The Supplytrx platform reads weather forecasts, port congestion data, freight capacity signals, social trend velocity, and commodity price movements — then translates those inputs into demand adjustment signals that feed our users' replenishment systems. That description makes it sound simpler than it is. This post is about the architecture decisions we made and, more honestly, the ones we got wrong first.
We're a small team. The engineers working on the signal ingestion layer can be counted on one hand. That constraint shapes every architectural decision: we can't afford systems that require full-time maintenance overhead, we need to be able to debug production issues at 11pm without specialized expertise, and we need the flexibility to add new signal sources without rearchitecting the whole pipeline.
The Core Problem: Signal Sources Are Not Uniform
The first thing we learned — quickly — is that different signal sources have completely different delivery characteristics. Weather forecast data from NOAA's NWS API delivers structured JSON at predictable intervals. Port dwell time data scraped from Marine Exchange and port authority sources comes in inconsistent formats, with some ports updating hourly and others daily, some providing structured data and others providing HTML tables we have to parse. Social trend data comes from multiple APIs with different rate limits, different authentication mechanisms, and wildly different data schemas.
Our initial instinct was to build a generic ingestion layer that could handle all of these through a common interface. That was the wrong instinct. The diversity in source characteristics — latency, schema, reliability, refresh rate — is fundamental, not incidental. A weather API that updates every hour has different pipeline requirements than a port authority data source that posts a daily summary at an unpredictable time.
We ended up with source-specific connectors that share a common output interface. Each connector handles the idiosyncrasies of its source and emits normalized events to a Kafka topic. Downstream consumers don't know or care which source produced an event — they consume from a topic and see a consistent schema.
Kafka as the Backbone: What It Solved and What It Didn't
We chose Apache Kafka as the backbone of the pipeline early, and that decision has held up. The reasons were straightforward: we need durable message storage (signal events need to be replayable for backfilling and debugging), we need multiple consumers to read the same signal stream independently, and we need to decouple ingestion latency from processing latency.
The topic structure we landed on after several iterations looks like this:
signals.raw.weather
signals.raw.freight
signals.raw.social
signals.raw.commodity
signals.processed.demand-adjustments
signals.processed.disruption-events
Raw topics receive events from source connectors. Processed topics receive output from the transformation layer that converts raw signals into structured demand signals. Consumers downstream of the processed topics — our demand adjustment engine, our alert system, our user-facing API — only read from processed topics.
What Kafka didn't solve: schema evolution. When a weather data provider changes their API response format, every consumer downstream of that source breaks unless the connector handles the migration. We wasted two weeks early on dealing with a breaking API change that we could have mitigated with a proper schema registry. We now use Confluent Schema Registry with Avro schemas for all processed topics, which gives us backward compatibility guarantees and makes schema evolution manageable.

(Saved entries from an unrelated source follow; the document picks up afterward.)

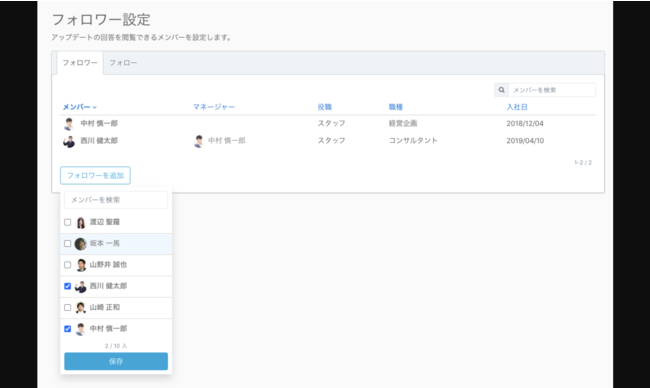The height and width of the screenshot is (388, 650).
Task: Select the フォロワー tab
Action: point(80,63)
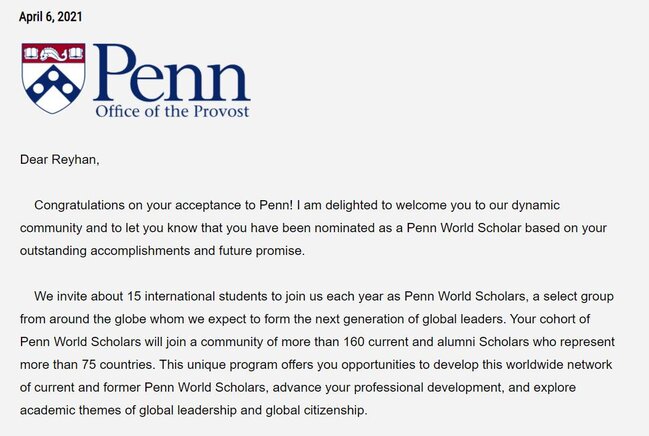Click the large Penn wordmark
This screenshot has height=436, width=649.
coord(172,73)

The Transformation Layer: From Raw Signals to Demand Adjustments
Raw signals are not demand signals. A NOAA forecast saying "temperature 12°F below seasonal average across Atlanta metro for days 8–14" is a raw signal. "Increase demand planning adjustment for hot beverage SKUs in Southeast DC network by 18–24% for replenishment week starting [date]" is a demand signal. The transformation layer is where that translation happens, and it's the hardest part of the system to build.
We use Apache Flink for the stream processing in this layer. The decision was largely pragmatic — Flink handles stateful stream processing well, which we need because some transformations require joining signals from multiple sources and maintaining state across time windows. A weather event's demand impact depends on the base season, the specific product category, and whether competing signals are present.
The transformation logic itself is model-based. We have a set of category-specific adjustment models that take normalized signal inputs and produce demand adjustment factors. These models were the slowest part of the system to develop because they required historical validation — we needed to confirm that our weather-to-demand model actually predicted demand movement before shipping it. We ran three months of backtests against historical POS data before we were confident enough to ship any weather-based adjustment logic to production users.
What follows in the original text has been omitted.